Monument de l’ancienne Aquitania, l'amphithéâtre, emblématique de la civilisation romaine, fait aujourd'hui la fierté de la ville de Saintes qui a choisi de le transmettre aux générations futures par une restauration d'envergure.
• La forme elliptique s'est peu à peu imposée pour répondre à une triple exigence, accueillir un grand nombre de spectateurs, offrir une vision optimale des combats, enfin permettre une meilleure évolution des gladiateurs (ce panneau explicatif est visible sur le site des arènes)
1 - arena, piste recouverte de sable où se déroulent les combats
2 - cavea, ensemble des gradins (entre 32 et 35 rangs à Saintes)
3 - maenianum, ensemble de 10 ou 11 rangs de gradins
4 - podium, gradin d'honneur réservé aux élites
5 - tribune d'honneur réservée aux représentants de l'autorité romaine et aux édiles qui financaient les jeux
6 - vomitorium, large couloir d'accès comprenant des escaliers desservant les gradins
7 - porte sanavivaria, porte des vivants, entrée triomphale située à l'Est
8 - porte libitinensis, porte des morts par où sont évacués les hommes morts au combat
9 - carcer, loges où sont enfermés les animaux destinés à être lâchés dans l'amphithéâtre
10 - vélum, grande pièce de tissu, généralement en lin, servant de plafond utilisée dans les arènes romaines
11 - balteus, mur de pierre ne dépassant pas un mètre de hauteur qui ceinturait l'arrière de l'orchestre et le séparait de la cavea
12 - sacellum, petit sanctuaire utilisé par les gladiateurs
• À l’occasion de ce chantier, Karine Robin, archéologue départementale et Victorine Mataouchek, archéologue de l’Inrap ont étudié les maçonneries de l'amphithéâtre.
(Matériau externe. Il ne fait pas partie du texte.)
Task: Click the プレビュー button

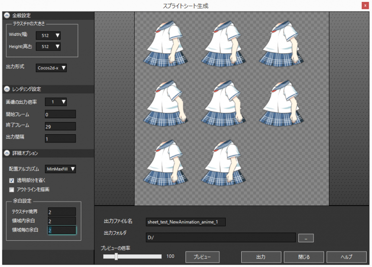Action: pos(202,256)
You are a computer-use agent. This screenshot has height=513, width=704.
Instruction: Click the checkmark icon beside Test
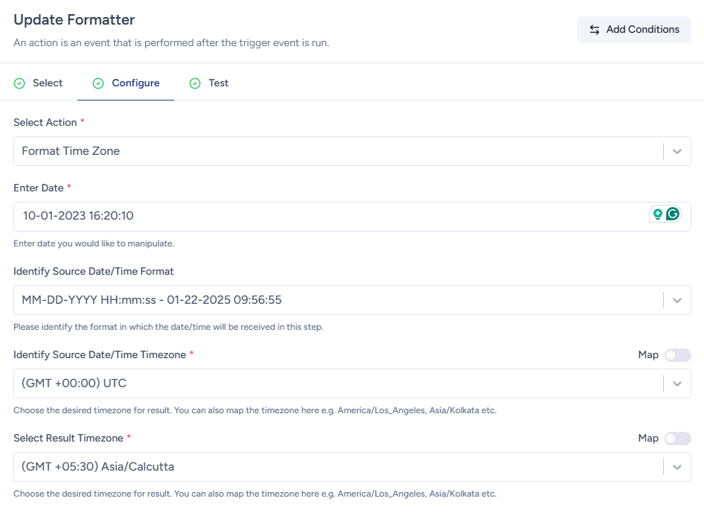195,83
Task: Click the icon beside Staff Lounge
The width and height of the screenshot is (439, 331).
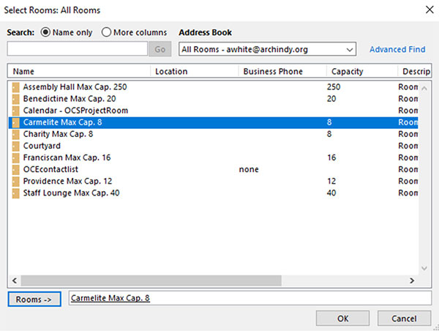Action: 16,193
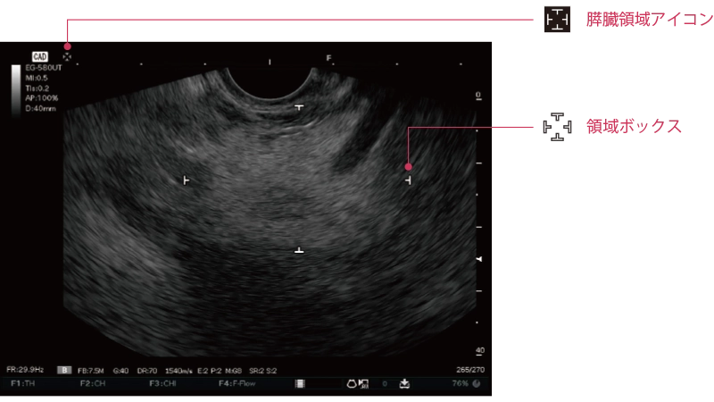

L'ensemble était en mauvais état, d'où la nécessité d'effectuer des travaux en plusieurs phases. Fissures, fragilisation des structures, dégradation des arches, mauvais écoulement des eaux. Autrefois, un égout traversait l’arène, lequel s'est obstrué au fil des siècles. On comprend mieux pourquoi l’amphithéâtre se transforme en bassin en cas de fortes pluies ! L'assainissement est prévu en 2026.
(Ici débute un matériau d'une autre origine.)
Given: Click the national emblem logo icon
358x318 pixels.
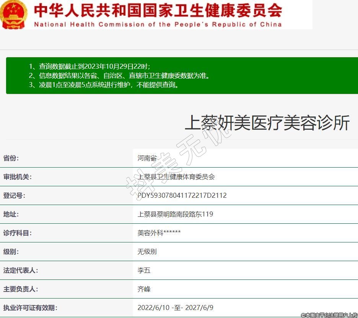Looking at the screenshot, I should click(x=14, y=14).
• Les archéologues ont remarqué des traces laissées dans la maçonnerie par les ouvriers antiques, relatives à leur travail quotidien. A l'époque de sa splendeur, l'ampithéâtre était beaucoup plus haut qu'aujourd'hui et son agencement permettait une circulation aisée du public. Apparemment, il existait deux accès possibles, par le haut et le bas du vallon.